Problem statement
Pick up the passage on hemoglobin testing after its final sentence and continue it.

Page excerpt

__________________________________________________

Hemoglobin is usually measured as a part of the complete blood count (CBC) test from a blood sample.

Several methods exist for measuring hemoglobin, most of which are done currently by automated machines designed to perform different tests on blood. Within the machine, the red blood cells are broken down to get the hemoglobin into a solution. The free hemoglobin is exposed to a chemical containing cyanide which binds tightly with the hemoglobin molecule to form cyanomethemoglobin. By shining a light through the solution and measuring how much light is absorbed (specifically at a wavelength of 540 nanometers), the amount of hemoglobin can be determined.

What are normal hemoglobin values?

The hemoglobin level is expressed as the amount of hemoglobin in grams (gm) per deciliter (dL) of whole blood, a deciliter being 100 milliliters.

__________________________________________________

Source data

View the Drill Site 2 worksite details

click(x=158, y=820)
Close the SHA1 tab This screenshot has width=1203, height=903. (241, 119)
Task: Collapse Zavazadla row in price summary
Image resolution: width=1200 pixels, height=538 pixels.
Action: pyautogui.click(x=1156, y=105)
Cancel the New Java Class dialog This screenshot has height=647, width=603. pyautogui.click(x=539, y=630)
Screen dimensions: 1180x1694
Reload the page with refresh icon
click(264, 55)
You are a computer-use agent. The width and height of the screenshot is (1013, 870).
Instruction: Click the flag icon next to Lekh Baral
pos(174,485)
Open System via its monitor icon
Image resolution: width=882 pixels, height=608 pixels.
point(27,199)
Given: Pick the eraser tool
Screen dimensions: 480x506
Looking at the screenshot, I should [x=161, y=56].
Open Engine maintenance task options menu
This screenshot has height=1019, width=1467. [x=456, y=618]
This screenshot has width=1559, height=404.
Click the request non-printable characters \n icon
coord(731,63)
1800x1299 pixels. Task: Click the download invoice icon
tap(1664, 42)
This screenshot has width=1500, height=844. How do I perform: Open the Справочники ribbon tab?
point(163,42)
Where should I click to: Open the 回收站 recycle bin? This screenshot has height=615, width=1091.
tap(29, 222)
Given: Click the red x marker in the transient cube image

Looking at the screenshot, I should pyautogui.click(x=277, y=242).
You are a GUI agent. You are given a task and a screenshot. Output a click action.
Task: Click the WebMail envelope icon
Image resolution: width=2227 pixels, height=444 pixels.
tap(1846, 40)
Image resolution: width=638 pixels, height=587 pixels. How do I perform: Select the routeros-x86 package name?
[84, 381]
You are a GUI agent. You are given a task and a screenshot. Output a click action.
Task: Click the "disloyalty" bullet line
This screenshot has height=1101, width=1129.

__________________________________________________

Result for this task
The normal ranges for hemoglobin depend on the age and, beginning in adolescence, the gender of the person. The normal ranges are:

  • Newborns: 17 to 22 gm/dL
  • One (1) week of age: 15 to 20 gm/dL
  • One (1) month of age: 11 to 15gm/dL
  • Children: 11 to 13 gm/dL
  • Adult males: 14 to 18 gm/dL
  • Adult women: 12 to 16 gm/dL
  • Men after middle age: 12.4 to 14.9 gm/dL
  • Women after middle age: 11.7 to 13.8 gm/dL

All of these values may vary slightly between laboratories. Some laboratories do not differentiate between adult and "after middle age" hemoglobin values. Pregnant females are advised to avoid both high and low hemoglobin levels to avoid increasing risks of stillbirths (high hemoglobin) and premature birth or low-birth-weight baby (low hemoglobin).